» Task directions:
For each line of the data below, copy it if it holds the word "section".

» Record set:
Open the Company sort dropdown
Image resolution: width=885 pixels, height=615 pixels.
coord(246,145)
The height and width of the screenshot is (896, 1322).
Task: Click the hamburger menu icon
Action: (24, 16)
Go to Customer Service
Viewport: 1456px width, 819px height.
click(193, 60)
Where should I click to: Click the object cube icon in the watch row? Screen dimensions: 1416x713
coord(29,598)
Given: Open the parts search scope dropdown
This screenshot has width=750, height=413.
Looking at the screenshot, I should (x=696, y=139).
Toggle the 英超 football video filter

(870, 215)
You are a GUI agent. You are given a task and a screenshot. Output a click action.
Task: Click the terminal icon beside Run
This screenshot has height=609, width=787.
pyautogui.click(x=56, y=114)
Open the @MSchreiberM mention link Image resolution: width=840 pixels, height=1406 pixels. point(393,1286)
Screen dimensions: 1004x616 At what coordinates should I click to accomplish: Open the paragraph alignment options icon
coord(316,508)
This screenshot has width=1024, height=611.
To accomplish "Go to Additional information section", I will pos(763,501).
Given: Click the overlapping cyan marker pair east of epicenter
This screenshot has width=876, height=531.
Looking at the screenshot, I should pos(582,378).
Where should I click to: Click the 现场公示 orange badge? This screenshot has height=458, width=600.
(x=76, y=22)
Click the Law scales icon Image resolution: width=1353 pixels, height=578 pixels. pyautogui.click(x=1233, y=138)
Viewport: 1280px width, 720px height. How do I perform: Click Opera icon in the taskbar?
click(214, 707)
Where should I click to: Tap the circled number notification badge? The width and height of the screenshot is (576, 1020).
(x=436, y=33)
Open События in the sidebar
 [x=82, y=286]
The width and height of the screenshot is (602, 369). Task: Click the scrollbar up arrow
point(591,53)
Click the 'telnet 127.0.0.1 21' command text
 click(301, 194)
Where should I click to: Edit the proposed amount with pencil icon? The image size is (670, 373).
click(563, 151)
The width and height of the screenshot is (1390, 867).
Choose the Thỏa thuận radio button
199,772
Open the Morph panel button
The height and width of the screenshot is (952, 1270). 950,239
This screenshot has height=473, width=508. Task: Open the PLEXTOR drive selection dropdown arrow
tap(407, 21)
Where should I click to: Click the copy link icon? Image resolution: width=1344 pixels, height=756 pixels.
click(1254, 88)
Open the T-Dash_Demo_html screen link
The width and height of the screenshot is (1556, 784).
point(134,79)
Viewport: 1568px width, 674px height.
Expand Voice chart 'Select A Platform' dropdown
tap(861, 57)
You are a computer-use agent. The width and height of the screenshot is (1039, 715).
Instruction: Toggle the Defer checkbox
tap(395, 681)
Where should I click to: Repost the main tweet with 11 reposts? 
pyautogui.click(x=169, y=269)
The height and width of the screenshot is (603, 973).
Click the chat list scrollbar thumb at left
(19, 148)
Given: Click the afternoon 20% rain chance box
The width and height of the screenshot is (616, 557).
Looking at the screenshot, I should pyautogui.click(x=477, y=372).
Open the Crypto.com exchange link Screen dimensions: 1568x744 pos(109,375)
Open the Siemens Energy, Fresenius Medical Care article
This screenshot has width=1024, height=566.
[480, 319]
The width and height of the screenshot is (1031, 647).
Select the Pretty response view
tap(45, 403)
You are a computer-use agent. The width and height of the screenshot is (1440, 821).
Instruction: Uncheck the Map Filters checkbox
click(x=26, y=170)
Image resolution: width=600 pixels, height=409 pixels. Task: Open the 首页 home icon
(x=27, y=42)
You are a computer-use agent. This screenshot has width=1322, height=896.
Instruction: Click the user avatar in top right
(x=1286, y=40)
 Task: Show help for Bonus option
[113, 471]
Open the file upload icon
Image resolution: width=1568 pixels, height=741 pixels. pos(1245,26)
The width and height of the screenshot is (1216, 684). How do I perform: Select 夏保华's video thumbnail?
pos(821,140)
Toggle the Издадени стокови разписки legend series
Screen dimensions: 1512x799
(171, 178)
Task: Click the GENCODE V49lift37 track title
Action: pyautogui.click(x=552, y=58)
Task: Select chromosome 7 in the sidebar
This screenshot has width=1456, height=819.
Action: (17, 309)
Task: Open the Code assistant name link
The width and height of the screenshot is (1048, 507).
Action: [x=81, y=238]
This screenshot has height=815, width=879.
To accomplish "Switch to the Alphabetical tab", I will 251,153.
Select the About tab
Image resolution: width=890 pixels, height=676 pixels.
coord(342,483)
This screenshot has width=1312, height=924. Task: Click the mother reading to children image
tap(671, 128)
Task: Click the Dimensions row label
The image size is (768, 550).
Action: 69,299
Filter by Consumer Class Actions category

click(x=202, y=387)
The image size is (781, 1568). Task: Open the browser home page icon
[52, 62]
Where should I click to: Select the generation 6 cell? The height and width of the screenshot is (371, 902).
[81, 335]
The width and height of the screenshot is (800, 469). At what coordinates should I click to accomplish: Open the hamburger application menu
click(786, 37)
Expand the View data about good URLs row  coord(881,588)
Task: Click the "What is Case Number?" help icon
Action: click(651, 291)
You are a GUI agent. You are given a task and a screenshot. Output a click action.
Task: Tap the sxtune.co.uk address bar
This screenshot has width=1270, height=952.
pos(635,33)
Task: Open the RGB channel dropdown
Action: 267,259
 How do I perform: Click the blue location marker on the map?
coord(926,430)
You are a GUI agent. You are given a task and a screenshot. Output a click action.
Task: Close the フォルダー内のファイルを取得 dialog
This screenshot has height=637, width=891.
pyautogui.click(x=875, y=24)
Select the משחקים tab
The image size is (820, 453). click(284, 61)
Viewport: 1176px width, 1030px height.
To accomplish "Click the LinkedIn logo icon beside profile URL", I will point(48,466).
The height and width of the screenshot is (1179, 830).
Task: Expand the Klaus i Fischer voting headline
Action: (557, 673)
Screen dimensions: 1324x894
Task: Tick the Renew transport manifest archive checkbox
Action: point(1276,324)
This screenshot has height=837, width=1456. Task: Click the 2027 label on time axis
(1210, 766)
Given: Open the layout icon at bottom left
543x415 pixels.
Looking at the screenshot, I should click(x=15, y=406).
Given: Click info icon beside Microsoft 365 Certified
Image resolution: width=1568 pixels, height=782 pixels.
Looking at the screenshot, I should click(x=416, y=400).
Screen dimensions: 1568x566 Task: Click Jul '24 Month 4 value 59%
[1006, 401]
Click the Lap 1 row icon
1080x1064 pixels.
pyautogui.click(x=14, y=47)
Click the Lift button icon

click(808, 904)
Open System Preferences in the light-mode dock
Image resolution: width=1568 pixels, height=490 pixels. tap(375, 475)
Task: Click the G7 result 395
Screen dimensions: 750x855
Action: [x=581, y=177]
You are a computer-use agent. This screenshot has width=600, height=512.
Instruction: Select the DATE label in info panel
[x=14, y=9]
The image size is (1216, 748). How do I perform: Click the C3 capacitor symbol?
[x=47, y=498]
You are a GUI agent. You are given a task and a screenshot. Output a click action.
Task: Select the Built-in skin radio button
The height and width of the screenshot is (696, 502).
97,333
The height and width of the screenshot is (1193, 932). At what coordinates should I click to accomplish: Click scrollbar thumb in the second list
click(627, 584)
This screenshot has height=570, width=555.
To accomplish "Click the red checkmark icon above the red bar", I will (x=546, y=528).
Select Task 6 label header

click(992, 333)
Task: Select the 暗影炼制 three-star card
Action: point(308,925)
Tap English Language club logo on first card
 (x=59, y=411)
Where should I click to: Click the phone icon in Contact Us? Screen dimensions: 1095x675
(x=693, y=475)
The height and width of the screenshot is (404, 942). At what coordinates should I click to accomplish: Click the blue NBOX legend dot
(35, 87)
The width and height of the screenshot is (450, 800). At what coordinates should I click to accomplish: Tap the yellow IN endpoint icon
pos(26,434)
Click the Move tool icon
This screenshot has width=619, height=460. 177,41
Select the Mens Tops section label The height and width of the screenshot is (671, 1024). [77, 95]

» Output for this task:
To accomplish "Go to Additional information section", I will pos(763,501).
Select the Mens Tops section label The height and width of the screenshot is (671, 1024). [77, 95]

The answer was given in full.